━━━━━ Data

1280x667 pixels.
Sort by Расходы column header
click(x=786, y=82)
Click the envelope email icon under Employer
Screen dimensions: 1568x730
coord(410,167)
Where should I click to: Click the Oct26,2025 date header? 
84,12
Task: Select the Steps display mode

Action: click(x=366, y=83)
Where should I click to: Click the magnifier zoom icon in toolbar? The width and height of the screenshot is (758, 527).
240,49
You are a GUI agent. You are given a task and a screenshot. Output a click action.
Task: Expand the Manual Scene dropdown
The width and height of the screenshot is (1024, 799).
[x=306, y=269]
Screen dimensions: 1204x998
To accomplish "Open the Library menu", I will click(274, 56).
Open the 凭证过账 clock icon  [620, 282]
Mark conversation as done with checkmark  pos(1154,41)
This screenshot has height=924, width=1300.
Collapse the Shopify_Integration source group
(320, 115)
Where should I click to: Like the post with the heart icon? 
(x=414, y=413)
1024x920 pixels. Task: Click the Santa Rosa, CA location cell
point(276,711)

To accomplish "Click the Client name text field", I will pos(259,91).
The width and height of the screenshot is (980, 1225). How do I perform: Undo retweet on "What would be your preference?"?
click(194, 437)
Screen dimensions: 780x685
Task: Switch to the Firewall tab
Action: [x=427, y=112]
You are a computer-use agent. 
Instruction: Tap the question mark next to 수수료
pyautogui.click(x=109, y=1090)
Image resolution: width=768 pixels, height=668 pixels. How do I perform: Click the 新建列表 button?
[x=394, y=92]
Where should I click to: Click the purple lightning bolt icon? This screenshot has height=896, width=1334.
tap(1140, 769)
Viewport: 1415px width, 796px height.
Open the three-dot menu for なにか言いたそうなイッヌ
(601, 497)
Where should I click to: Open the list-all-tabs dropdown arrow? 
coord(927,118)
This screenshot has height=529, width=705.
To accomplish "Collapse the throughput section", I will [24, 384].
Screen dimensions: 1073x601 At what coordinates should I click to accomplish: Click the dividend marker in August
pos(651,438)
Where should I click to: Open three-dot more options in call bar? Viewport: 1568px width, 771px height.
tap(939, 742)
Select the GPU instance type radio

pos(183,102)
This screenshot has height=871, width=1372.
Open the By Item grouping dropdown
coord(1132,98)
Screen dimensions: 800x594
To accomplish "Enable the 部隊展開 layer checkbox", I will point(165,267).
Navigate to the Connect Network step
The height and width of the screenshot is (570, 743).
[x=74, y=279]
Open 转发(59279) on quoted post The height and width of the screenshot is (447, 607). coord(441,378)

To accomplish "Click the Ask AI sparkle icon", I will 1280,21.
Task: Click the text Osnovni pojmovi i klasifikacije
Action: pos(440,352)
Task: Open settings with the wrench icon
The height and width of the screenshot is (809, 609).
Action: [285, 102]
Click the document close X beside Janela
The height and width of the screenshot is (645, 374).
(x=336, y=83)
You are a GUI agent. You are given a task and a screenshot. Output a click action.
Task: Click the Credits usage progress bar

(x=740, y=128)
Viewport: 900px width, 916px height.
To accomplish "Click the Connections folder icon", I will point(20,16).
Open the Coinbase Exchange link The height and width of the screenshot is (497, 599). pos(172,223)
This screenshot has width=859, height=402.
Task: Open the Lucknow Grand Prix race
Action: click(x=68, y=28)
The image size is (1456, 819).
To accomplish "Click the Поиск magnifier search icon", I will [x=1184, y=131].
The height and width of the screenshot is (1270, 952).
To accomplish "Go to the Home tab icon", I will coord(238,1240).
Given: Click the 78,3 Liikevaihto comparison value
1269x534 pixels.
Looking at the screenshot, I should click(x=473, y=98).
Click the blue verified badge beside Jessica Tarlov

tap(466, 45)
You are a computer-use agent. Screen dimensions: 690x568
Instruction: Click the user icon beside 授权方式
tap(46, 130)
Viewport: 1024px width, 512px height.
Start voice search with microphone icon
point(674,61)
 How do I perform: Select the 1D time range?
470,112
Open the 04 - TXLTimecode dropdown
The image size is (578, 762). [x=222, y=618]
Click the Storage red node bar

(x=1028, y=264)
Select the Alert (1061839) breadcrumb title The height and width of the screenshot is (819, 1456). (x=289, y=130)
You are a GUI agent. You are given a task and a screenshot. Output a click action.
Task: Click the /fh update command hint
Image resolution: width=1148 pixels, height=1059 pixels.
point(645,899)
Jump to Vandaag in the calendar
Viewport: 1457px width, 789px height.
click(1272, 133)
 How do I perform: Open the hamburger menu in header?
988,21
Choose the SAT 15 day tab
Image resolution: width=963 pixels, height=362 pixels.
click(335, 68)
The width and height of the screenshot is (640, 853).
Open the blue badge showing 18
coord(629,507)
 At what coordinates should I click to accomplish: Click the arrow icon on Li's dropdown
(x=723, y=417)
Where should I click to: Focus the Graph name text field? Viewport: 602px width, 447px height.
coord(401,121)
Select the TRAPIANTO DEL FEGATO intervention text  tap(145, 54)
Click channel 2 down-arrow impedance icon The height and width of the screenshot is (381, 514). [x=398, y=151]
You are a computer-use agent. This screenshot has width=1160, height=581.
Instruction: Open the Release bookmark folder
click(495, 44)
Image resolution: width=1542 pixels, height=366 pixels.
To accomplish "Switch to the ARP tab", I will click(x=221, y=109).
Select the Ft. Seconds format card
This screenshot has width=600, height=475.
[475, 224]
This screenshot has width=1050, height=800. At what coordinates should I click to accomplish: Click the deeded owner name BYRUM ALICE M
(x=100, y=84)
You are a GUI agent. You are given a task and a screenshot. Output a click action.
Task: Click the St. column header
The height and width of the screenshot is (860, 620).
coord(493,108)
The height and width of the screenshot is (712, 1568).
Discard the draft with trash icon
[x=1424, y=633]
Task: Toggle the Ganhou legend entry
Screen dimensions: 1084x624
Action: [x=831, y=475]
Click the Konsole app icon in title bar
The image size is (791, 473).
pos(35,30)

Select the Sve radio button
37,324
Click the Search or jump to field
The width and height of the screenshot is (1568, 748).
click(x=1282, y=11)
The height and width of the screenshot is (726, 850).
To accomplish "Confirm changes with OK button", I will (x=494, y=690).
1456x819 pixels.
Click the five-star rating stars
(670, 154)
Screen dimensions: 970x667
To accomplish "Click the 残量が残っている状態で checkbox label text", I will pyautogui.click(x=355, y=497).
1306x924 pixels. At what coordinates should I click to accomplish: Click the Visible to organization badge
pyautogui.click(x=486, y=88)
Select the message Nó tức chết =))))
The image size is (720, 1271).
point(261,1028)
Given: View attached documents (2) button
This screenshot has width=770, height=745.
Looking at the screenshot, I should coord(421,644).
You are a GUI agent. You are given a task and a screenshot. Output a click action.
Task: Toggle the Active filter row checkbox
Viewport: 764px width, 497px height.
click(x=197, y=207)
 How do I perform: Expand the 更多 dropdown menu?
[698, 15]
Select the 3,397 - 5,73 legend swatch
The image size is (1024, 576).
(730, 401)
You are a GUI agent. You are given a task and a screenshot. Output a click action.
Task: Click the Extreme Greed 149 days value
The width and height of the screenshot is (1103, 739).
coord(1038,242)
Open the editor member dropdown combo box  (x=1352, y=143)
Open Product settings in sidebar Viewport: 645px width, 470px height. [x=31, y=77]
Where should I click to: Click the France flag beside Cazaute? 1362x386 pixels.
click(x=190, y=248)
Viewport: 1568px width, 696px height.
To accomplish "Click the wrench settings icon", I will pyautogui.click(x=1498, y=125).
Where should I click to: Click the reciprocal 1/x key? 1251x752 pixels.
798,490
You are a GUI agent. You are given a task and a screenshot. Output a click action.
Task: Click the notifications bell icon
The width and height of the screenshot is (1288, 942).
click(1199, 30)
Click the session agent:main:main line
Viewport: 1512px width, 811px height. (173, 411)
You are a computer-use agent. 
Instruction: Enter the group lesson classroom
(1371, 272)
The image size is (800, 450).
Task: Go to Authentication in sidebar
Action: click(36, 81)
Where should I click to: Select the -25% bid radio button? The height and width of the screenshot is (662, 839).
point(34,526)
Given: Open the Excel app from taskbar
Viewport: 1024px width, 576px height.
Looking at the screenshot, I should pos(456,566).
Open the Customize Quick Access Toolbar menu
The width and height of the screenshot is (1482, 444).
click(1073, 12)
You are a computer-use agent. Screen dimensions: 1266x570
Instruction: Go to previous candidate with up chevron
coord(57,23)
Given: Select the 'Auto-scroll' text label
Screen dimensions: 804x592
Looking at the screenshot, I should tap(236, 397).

━━━━━━━━━━

# What you have to do
Looking at the records, how many of the lines contain the string "settings"? Only the number should be given.

# Task solution
3